Le mémoire rédigé pour servir d’instructions au citoyen Genet, « adjudant-général colonel, allant en Amérique en qualité de ministre plénipotentiaire de la République française près le Congrès des États-Unis, » ne lui prescrivait pas seulement de s’attacher à faire sentir aux Américains « qu’ils n’avaient pas d’allié plus disposé que le peuple français à les traiter en frères ; » conforme à la mode du jour et tout semblable à un chapitre de réquisitoire, il accusait la royauté d’avoir commis contre les deux nations « une trahison liberticide, » qui les avait l’une et l’autre empêchées de recueillir le bénéfice de leur alliance. Rééditant les accusations que Lee, John Adams, Jay et leurs amis, pour combattre l’influence de la France, avait dirigées contre le gouvernement de Louis XVI, les auteurs de ce mémoire rapportaient que, s’étant fait présenter les instructions données aux prédécesseurs de Genet, ils y avaient constaté avec indignation qu’au temps même où « le bon peuple d’Amérique nous exprimait sa reconnaissance de la manière la plus touchante et nous donnait toute sorte de témoignages de son amitié, » Vergennes et Montmorin n’avaient visé qu’à empêcher les États-Unis « de prendre la consistance politique dont ils étaient susceptibles, » dans la crainte de les voir bientôt acquérir une force dont ils se seraient empressés d’abuser.

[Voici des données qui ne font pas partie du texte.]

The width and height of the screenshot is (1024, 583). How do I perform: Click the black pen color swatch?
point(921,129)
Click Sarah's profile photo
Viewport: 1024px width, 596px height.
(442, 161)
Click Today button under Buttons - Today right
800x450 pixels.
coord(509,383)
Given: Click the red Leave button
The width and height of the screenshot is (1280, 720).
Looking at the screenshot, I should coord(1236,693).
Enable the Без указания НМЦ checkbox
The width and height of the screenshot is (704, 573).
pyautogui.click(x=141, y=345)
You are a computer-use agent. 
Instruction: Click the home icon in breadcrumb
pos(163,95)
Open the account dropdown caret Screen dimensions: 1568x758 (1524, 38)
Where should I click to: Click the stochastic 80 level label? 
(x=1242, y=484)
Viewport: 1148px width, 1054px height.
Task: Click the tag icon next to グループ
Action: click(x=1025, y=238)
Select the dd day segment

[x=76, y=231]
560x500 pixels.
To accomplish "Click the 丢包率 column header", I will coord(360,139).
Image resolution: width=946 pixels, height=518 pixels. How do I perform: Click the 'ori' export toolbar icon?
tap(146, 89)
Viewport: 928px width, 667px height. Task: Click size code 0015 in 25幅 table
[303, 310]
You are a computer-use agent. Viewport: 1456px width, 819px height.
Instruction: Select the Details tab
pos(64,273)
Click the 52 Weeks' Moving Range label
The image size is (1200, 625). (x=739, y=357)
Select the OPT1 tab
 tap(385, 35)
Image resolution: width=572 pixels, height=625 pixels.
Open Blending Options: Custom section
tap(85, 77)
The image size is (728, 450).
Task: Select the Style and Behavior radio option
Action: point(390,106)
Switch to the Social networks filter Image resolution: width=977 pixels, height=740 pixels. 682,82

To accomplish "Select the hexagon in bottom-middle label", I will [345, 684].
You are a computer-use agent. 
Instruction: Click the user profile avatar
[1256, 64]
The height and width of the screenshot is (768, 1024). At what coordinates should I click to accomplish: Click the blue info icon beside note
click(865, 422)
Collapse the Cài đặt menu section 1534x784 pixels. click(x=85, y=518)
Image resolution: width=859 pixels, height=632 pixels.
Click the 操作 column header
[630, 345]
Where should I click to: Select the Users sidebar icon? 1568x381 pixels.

Oubliant ou ignorant que c’était Washington lui-même qui avait empêché l’expédition du Canada projetée par Lafayette, et que, dans l’affaire des deux Florides, la France avait dû tenir compte de l’intérêt de l’Espagne, alors son alliée, les auteurs du Mémoire, peu soucieux du tact, comme du secret diplomatique, ajoutaient :

« Le même machiavélisme avait dirigé les mêmes opérations de la guerre pour l’indépendance ; la même duplicité avait présidé aux négociations de la paix. Les députés du Congrès avaient témoigné le désir que le cabinet de Versailles favorisât la conquête des deux Florides, du Canada et de la Nouvelle Écosse, mais Louis et ses ministres s’y refusèrent constamment, regardant la possession de ces contrées par l’Espagne, et par l’Angleterre comme un principe utile d’inquiétude et de vigilance pour les Américains.